这里不再对Bi-GRU和Attention的原理进行解释,网上有很多很经典的解释,非常好理解。
attention流程图如下
第一步,加载包,定义参数和准备数据,为了尽可能简单直观,这里只用6个简短的句子作为训练集,并赋予0和1的标签,0代表good,1代表bad。由于样本量少,就不加入测试集和验证集,通过观察模型输出和loss变化来判断试验是否成功。
import torchtext
import collections
import torch
import torch.nn as nn
import torch.optim as optim
from torch.nn import functional as F
output_dim=2
hid_dim=128
emb_dim=50
lr=0.001
epoch=10
text=['shopping is fun','good luck', 'i fill sick','thank you','what a bad day', 'such a bad girl']
label=[0,0,1,0,1,1]
第二步,打包数据并对文本进行分词,分词函数选择最简单的basic_english也就是按照英文空格来分词,讲数据和对应的标签打包为一个元组,不同的数据共同组成一个list
train=list(zip(text,label))
tokenizer=torchtext.data.utils.get_tokenizer('basic_english')

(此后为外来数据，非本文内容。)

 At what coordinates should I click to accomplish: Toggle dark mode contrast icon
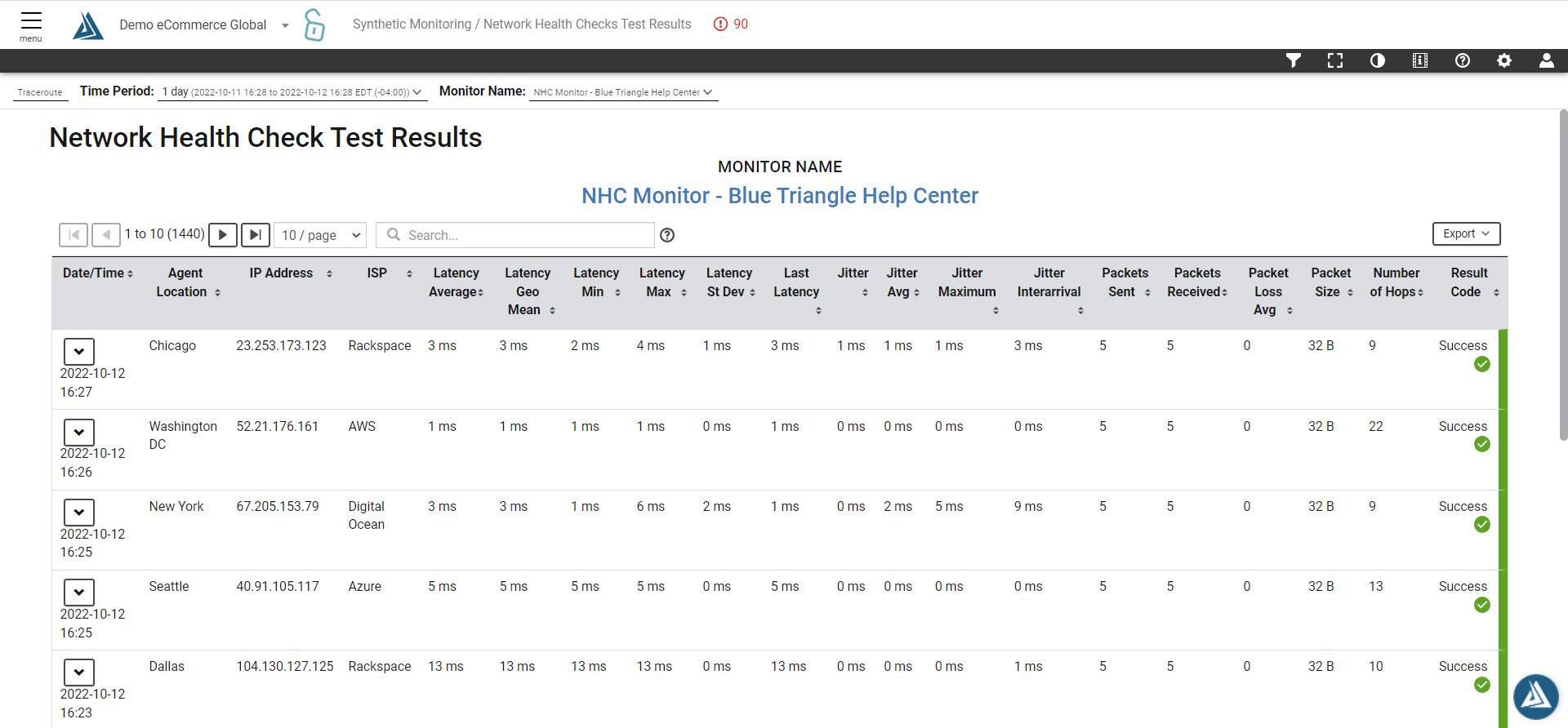[1378, 60]
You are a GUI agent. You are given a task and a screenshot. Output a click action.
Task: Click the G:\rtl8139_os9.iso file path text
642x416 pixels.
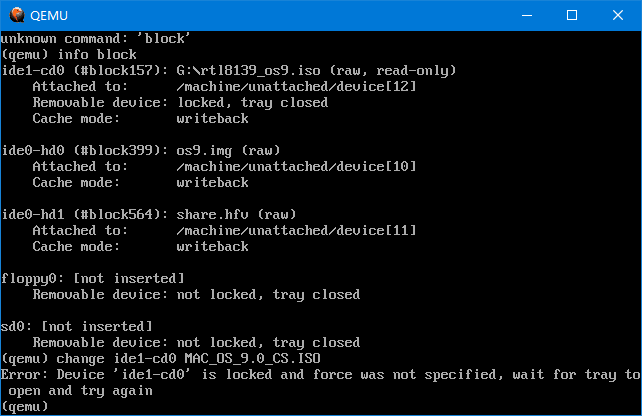(x=249, y=70)
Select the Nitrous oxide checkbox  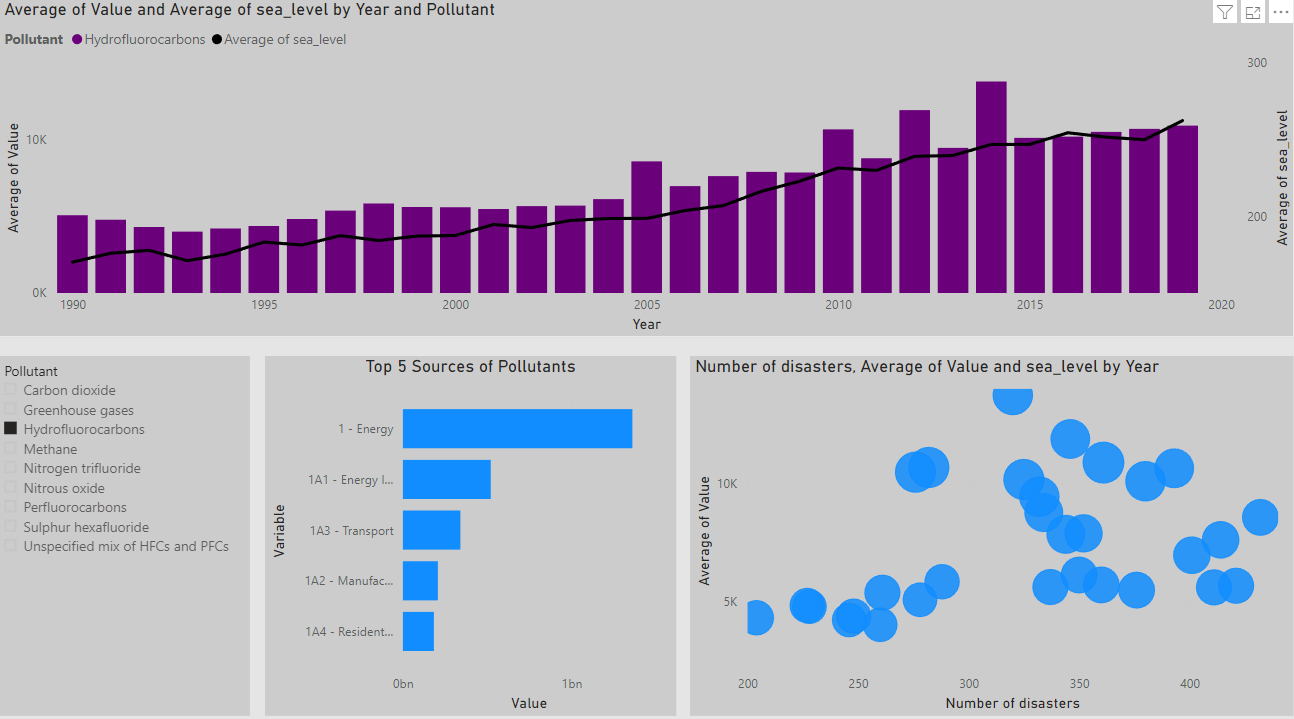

train=[(tokenizer(each),label) for each,label in train]
如果print(train)输出应该是:
[(['shopping', 'is', 'fun'], 0), (['good', 'luck'], 0), (['i', 'fill', 'sick'], 1), (['thank', 'you'], 0), (['what', 'a', 'bad', 'day'], 1), (['such', 'a', 'bad', 'girl'], 1)]
第三步,实现word to index
def make_vocab(data):
vocab_count=collections.Counter()
for sen,label in data:
vocab_count.update(sen)
vocab = torchtext.vocab.Vocab(vocab_count)
return vocab
vocab=make_vocab(train)
pad_idx=vocab['<pad>']
train2idx=[([vocab[word] for word in sen],label) for sen,label in train]
print(train2idx)
如果print(train2idx),输出应该是这样:
[([12, 10, 6], 0), ([8, 11], 0), ([9, 5, 13], 1), ([15, 17], 0), ([16, 2, 3, 4], 1), ([14, 2, 3, 7], 1)]
第四步,定义模型,优化函数和loss函数,注意,这里省略了模型初始化的操作,如果数据集比较大建议还是加上,模型初始化的代码会在markdown的最后加上。
class mymodule(nn.Module):
def __init__(self, input_dim, emb_dim, hid_dim, output_dim):
super().__init__()
self.embedding = nn.Embedding(input_dim+1, emb_dim)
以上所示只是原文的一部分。